[Begin Excerpted passage]

# Assassin snails



## Leopard Gecko (May 9, 2011)

Do assassin snails get eaten by blue rams?


----------



## holly12 (Apr 21, 2011)

So far I can't find anything on Blue Rams eating snails... everything I've read has said they ignore all snails (except one rare case).

If they tend to eat other types of snails, then I'd assume they would eat Assassins as well. But so far, I've not found a lot of info' leading me to believe that they eat them.

Probably if the Assassin's are big enough (I know they are not very large) they would be totally fine. I'm sure if the Rams are well fed, they won't have a reason to hunt snails anyway.


----------



## PC1 (May 25, 2011)

I would have to agree there shouldn't be any need for them to even think about eating an assassin. Besides assassins don't get eaten, they do the eating


----------



## susankat (Nov 15, 2008)

If you can't see them they are probably buried in the substrate. Mine burrows in the sand all the time. Only come out when they get hungry.


----------



## holly12 (Apr 21, 2011)

*i/a* They tend to bury themselves after a big meal and digest, lol. They also dig in the substrate to look for meaty left overs.


----------



## Big Dog (May 17, 2010)

Any snail can become lunch if the fish real wants to eat them.


----------

[End Excerpted passage]
[Begin Data provided]

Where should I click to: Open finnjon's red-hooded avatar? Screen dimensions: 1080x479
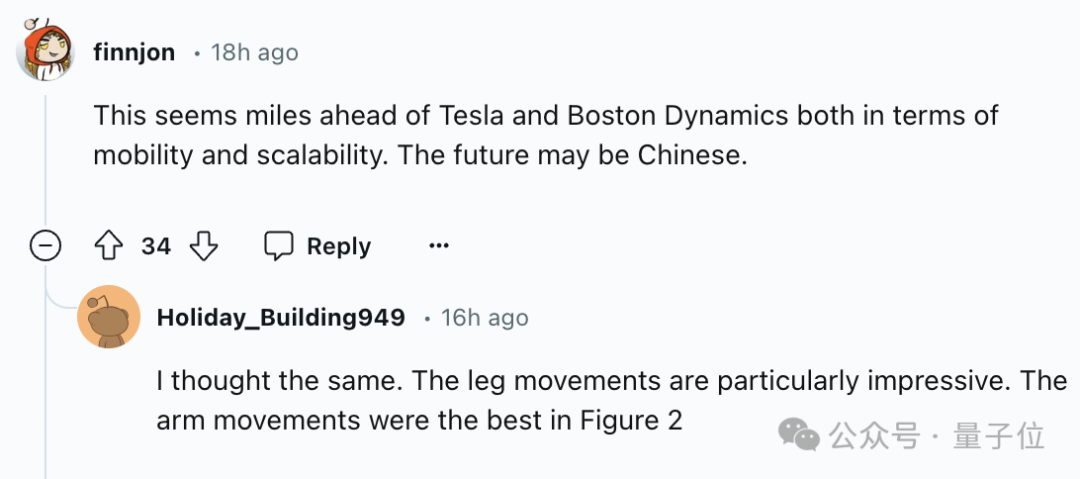(x=45, y=50)
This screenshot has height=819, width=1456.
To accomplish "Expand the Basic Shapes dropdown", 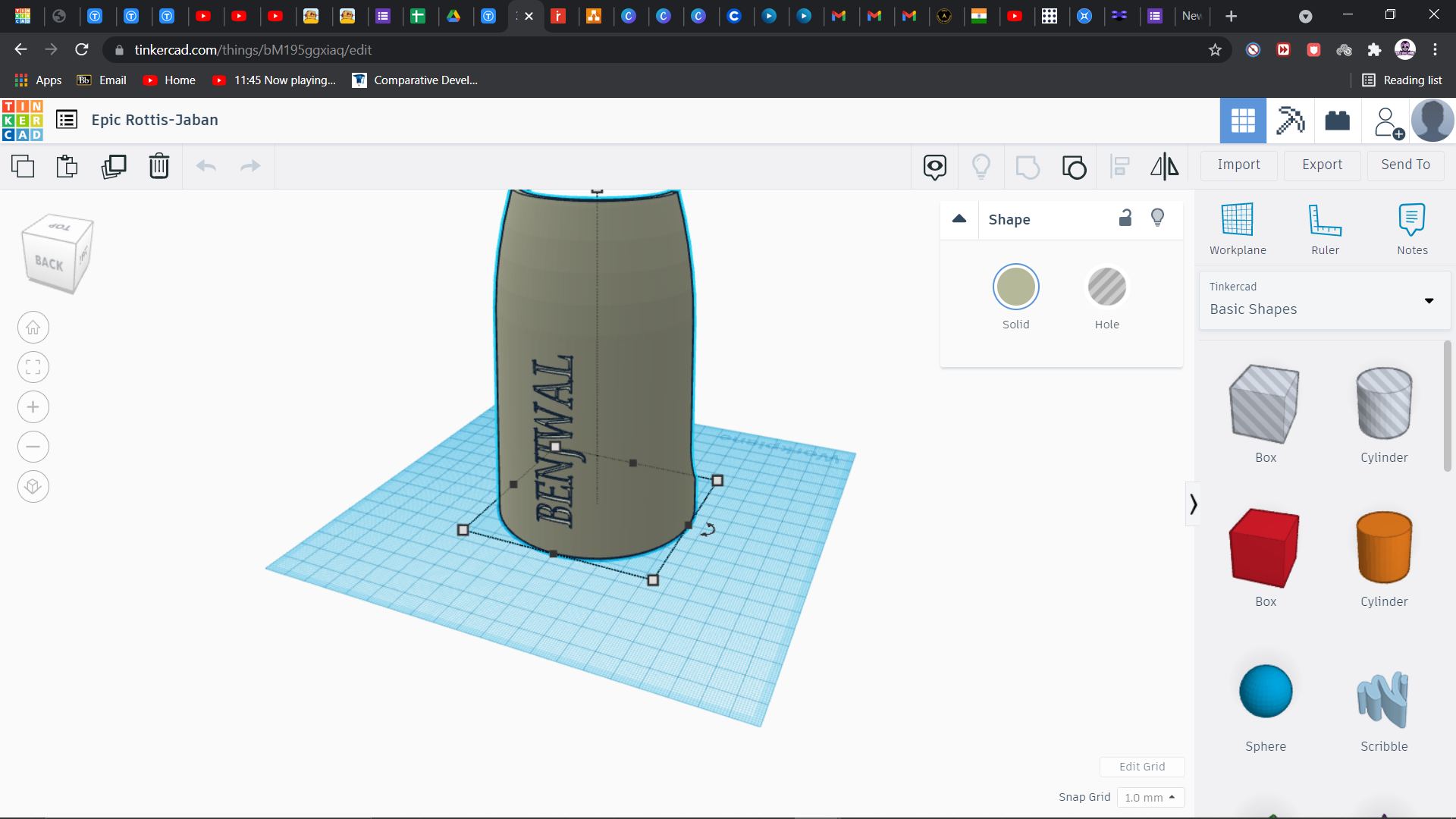I will click(x=1429, y=301).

[End Data provided]

■ Requirements: Copy the assassin snail thread from "## Leopard Gecko" to "one rare case).", swapping each "snails" for "mollusks". The data is separate from the assassin snail thread.

■ Answer to this exercise:
## Leopard Gecko (May 9, 2011)

Do assassin mollusks get eaten by blue rams?


----------



## holly12 (Apr 21, 2011)

So far I can't find anything on Blue Rams eating mollusks... everything I've read has said they ignore all mollusks (except one rare case).